There would be food service in the theater and a total of about 650 seats. First run films would be shown, along with specialty and art films. One or more of the theaters would have a stage to also allow for live music performances.
Batten noted that Bethesda Row in Maryland would actually be somewhat smaller in scale than the Mason Row project he wants to build. He said that the hotel would meet the equivalent of LEED Silver environmental standards.
The proposed open-air new street that would be created in the middle of the project would welcome both cars and pedestrians with an arch.

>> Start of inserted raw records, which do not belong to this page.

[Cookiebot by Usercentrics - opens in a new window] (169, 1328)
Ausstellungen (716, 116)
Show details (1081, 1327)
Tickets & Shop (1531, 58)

The new plan is 27 percent commercial and its goal is to attract younger “millennial and Generation Y” demographics of the region who will be attracted by its proximity to the W&OD Trail and the West Falls Church Metro station.
“We are going the extra mile trying to make this as good a project as it can be,” he said. He said that margins are being squeezed to their limit to make this happen.
It is presumed that Spectrum will bring their new plans to the regular business meeting of the City Council this Monday, Aug. 11, where a “first reading” approval is expected from the Council to set the process in motion for a full vetting of their plans with City boards and commissions.